Owls have fascinated people for millennia. Their nocturnal habits, their bright eyes and round faces, and the air of awareness they bear in their demeanor: all these things have entranced, frightened, and compelled people throughout the ages. The enigmatic owl's unique habits and aspect make it notable among birds, and it has long been held as a Christian symbol (as well as a common symbol for many other cultures and religious traditions). But before we get to that, here's a few facts about owls you might not know:

- Owls' heads can rotate 180 degrees (and in some species, nearly 270), meaning that they can stare straight behind them (and further if necessary) without turning their bodies at all. Their eyes are also uniquely powerful, especially for seeing in the dark--their vision exceeds that of humans by several orders of magnitude. 

- Further, many owls have extraordinary senses of hearing, This is one of the reasons why owls' faces are shaped the way they are: the contour feathers on their faces are arranged in a disc in order to funnel sound toward their ears. Further, their ear canals are arranged asymmetrically, allowing them to hear in 3D--rather than simply hearing noises the way that you or I do, owls can hear an entire soundscape, pinpointed to specific locations around them. This is a great advantage in hunting. Northerly species can accurately attack prey that is burrowing down, completely out of sight, under a layer of snow. And Barn Owls can capture their prey in complete darkness if necessary, using their hearing alone to pinpoint the location of their prey.

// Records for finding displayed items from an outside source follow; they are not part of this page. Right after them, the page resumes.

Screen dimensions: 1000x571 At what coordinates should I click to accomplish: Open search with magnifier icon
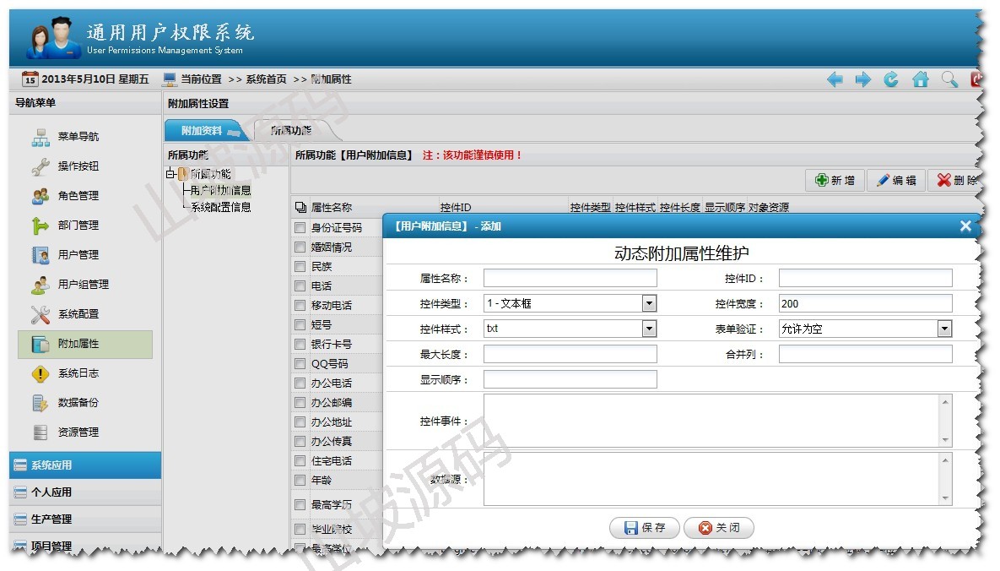click(949, 79)

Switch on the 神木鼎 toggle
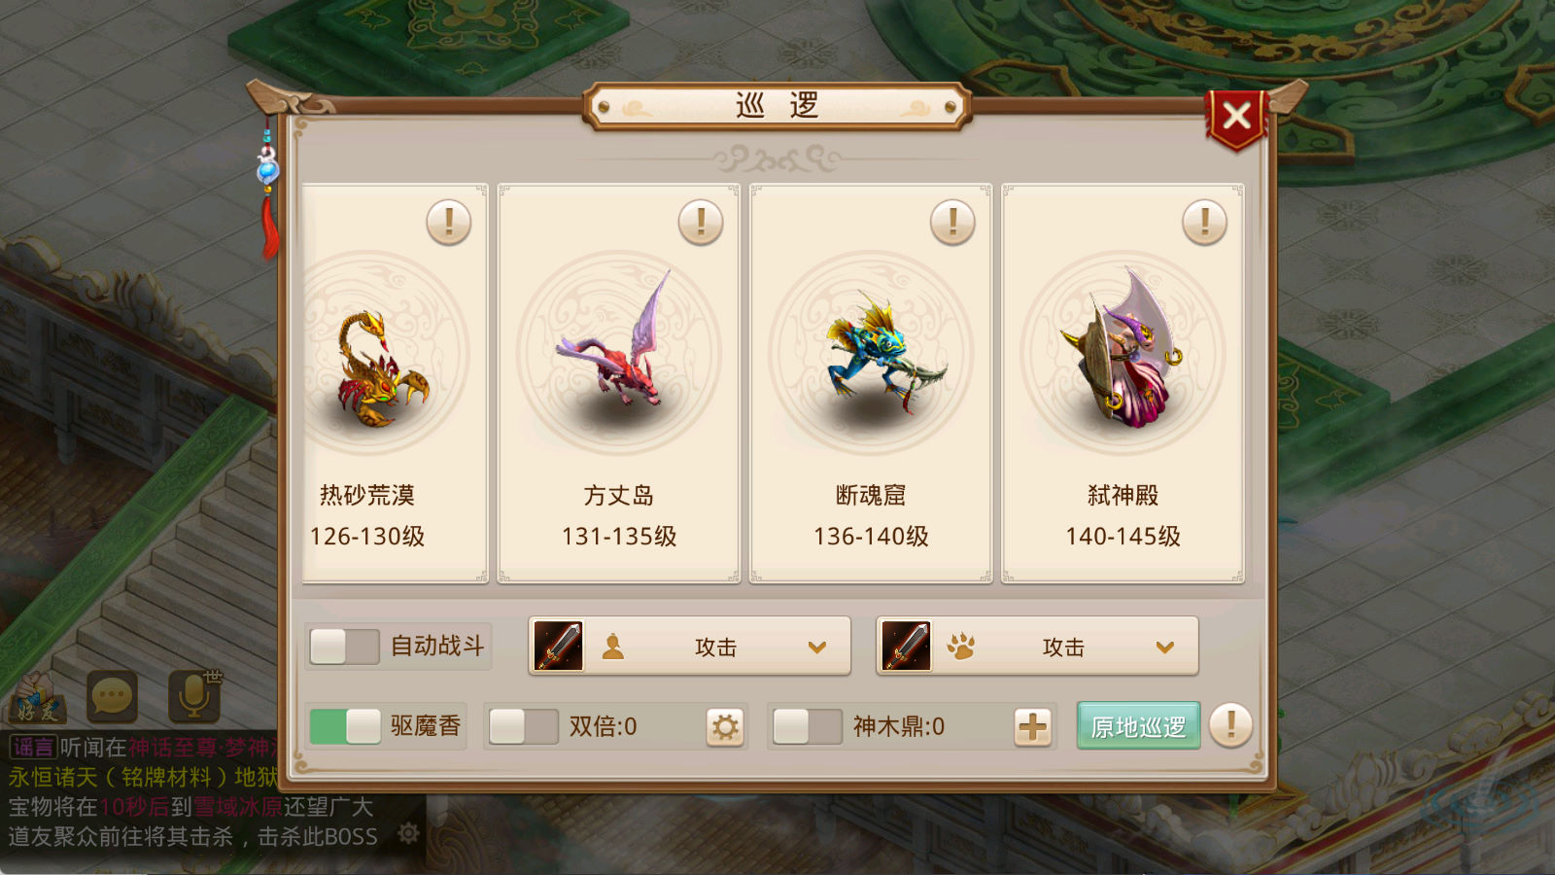pyautogui.click(x=807, y=726)
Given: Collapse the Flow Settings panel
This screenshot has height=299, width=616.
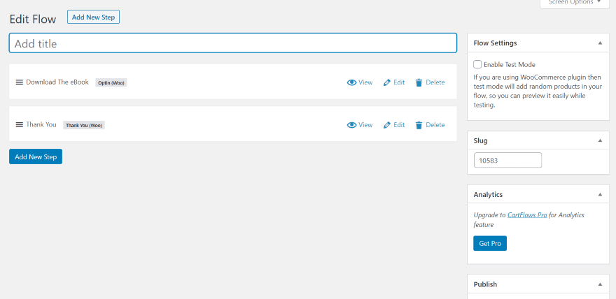Looking at the screenshot, I should coord(600,43).
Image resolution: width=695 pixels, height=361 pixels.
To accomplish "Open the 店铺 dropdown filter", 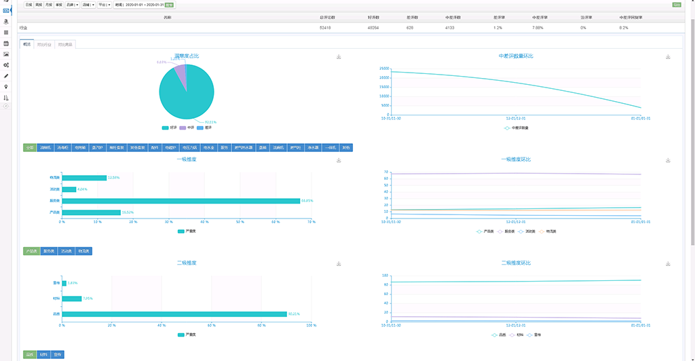I will [x=88, y=4].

- Owls are just about the quietest fliers in the world. Whereas any other species of bird, especially in the act of taking off, often makes a terrible racket of wing-flaps, owls' feathers are designed in such a way that they can take off, with vigorous flapping of their wings, all without making a sound.  

- Although owls are usually thought to give a stereotypical vocalization of "hoo, hoo, hoo" (or, in England, "to-whit to-whoo"), they actually make a broad range of calls, most of which sound alarmingly strange. Among North American owls, we have one or two that sound like conventional owls (such as the Great Horned Owl), but the others speak in whinnies, screeches, and screams (Barn Owls, Screech Owls), or like cats under duress (Short-Eared Owl, Long-Eared Owl), or like saw-blades being sharpened (Saw-whet Owl), or like construction equipment backing up (Saw-whet Owl again, Northern Pygmy Owl).

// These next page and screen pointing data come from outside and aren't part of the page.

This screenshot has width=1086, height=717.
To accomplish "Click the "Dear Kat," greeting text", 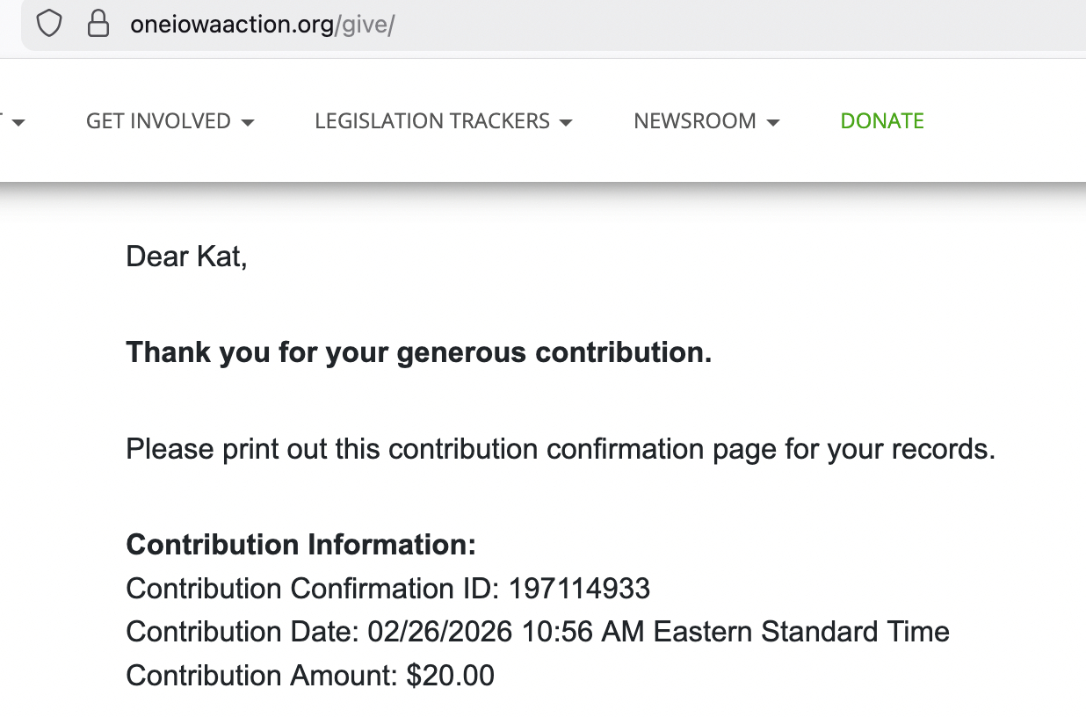I will (x=186, y=257).
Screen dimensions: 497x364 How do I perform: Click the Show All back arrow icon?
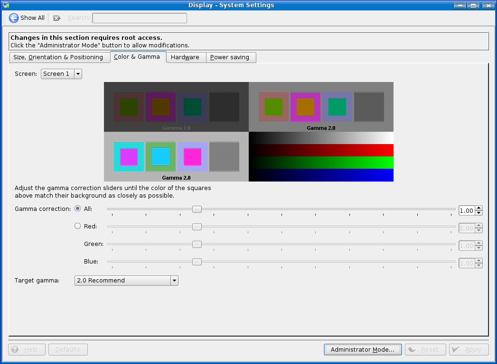click(14, 18)
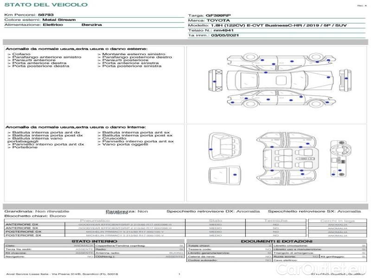Click the tailgate window diagram

pyautogui.click(x=224, y=175)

- A group of owls is called a "parliament."

- In ancient Egypt and Rome, owls were a symbol of death, whereas in ancient Greece, they were a symbol of wisdom (and thus often accompanied the goddess Athena). 

Owls are mentioned frequently in the Bible, particularly in the Old Testament books of wisdom and prophecy. In almost every occurrence in those books, they appear as a symbol of desolation and mourning. They are pictured as haunting the ruined and abandoned places deep in the desert. In this, they symbolize the condition of the people of Israel as they suffer the consequences of their sin. 

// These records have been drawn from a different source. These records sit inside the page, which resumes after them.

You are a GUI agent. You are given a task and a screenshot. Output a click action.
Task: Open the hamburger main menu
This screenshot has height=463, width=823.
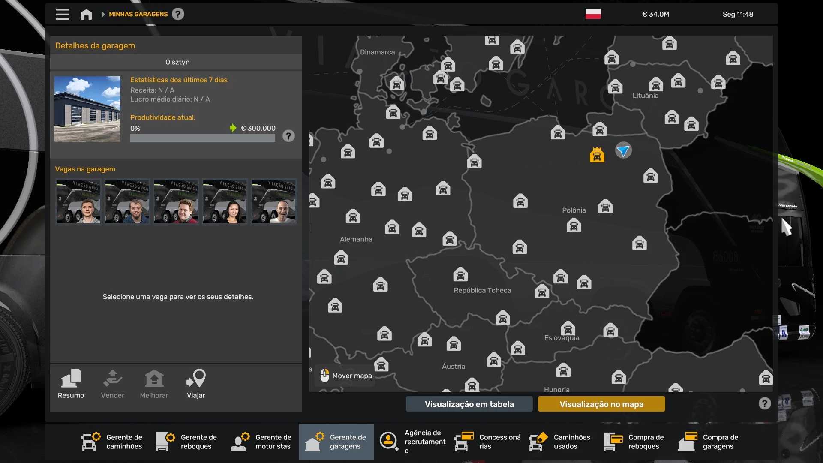(x=62, y=14)
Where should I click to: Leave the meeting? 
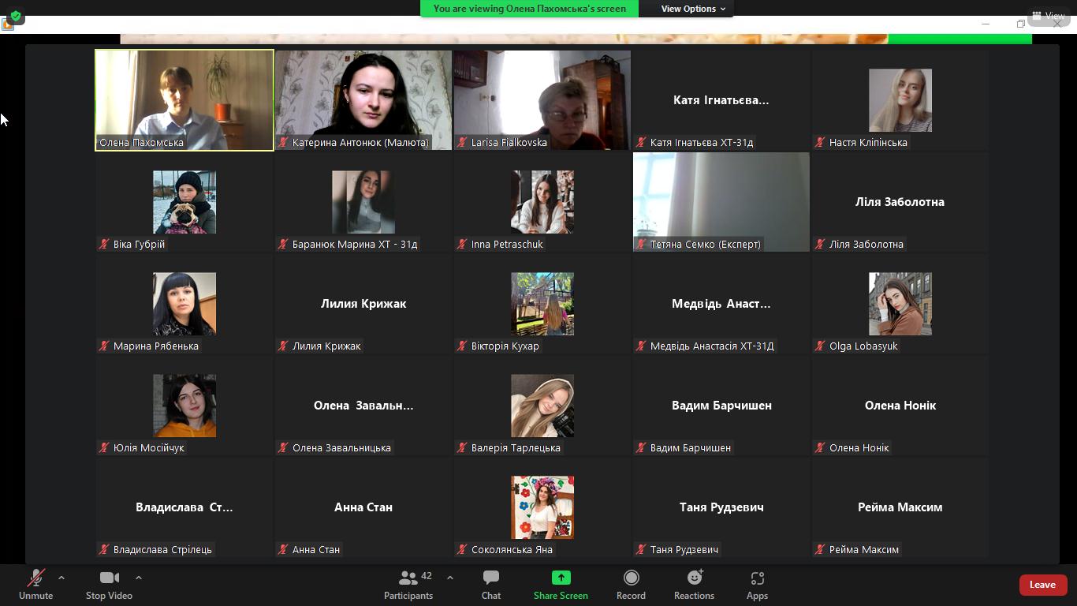(x=1042, y=585)
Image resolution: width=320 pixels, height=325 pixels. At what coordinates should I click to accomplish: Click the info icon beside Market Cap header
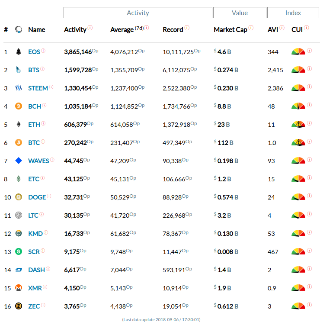tap(251, 28)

In much of the art of later Christian civilization, however, the owl's symbolism borrows more from the Greek association with wisdom than from the biblical allusions to mourning and desolation. This wisdom-connection was more often a symbol of popular culture and folklore than it was of theological art, but it persisted nonetheless, and owls would later appear as symbols of wisdom and careful deliberation in explicitly Christian works, like C. S. Lewis' Chronicles of Narnia. 

Noted Bible teacher John Stott also uses owls to make a comparison to the Christian life. Just as owls are able to rotate their heads so they can easily see forward or backward, so too Christians are called to be people who face both ways: "All the time we should be looking back to the past with gratitude and on to the future with expectation." Our perspective is rooted to what Christ has done for us in the past (the cross and empty tomb, and the miracle of our salvation), but at the same time stretches out toward the future (the certain hope of Christ's full and final victory, and the completion of our journey of faith in eternal union with God).

The mysterious, enigmatic owl: in its mystery, it is a fitting symbol for the paradoxes of Christian belief--of mourning and desolation, which in some mysterious way connects us to the salvific, conquering desolations of Christ's passion; of the holy wisdom of God, the divine, eternal counsel of the Maker of all, in which we frail mortals are enabled to walk; and of the already-but-not-yet character of our journey of faith, anchored in both the past and the future. Let the wise old owl be your teacher, pointing you toward thanksgiving for the manifold wisdom of God.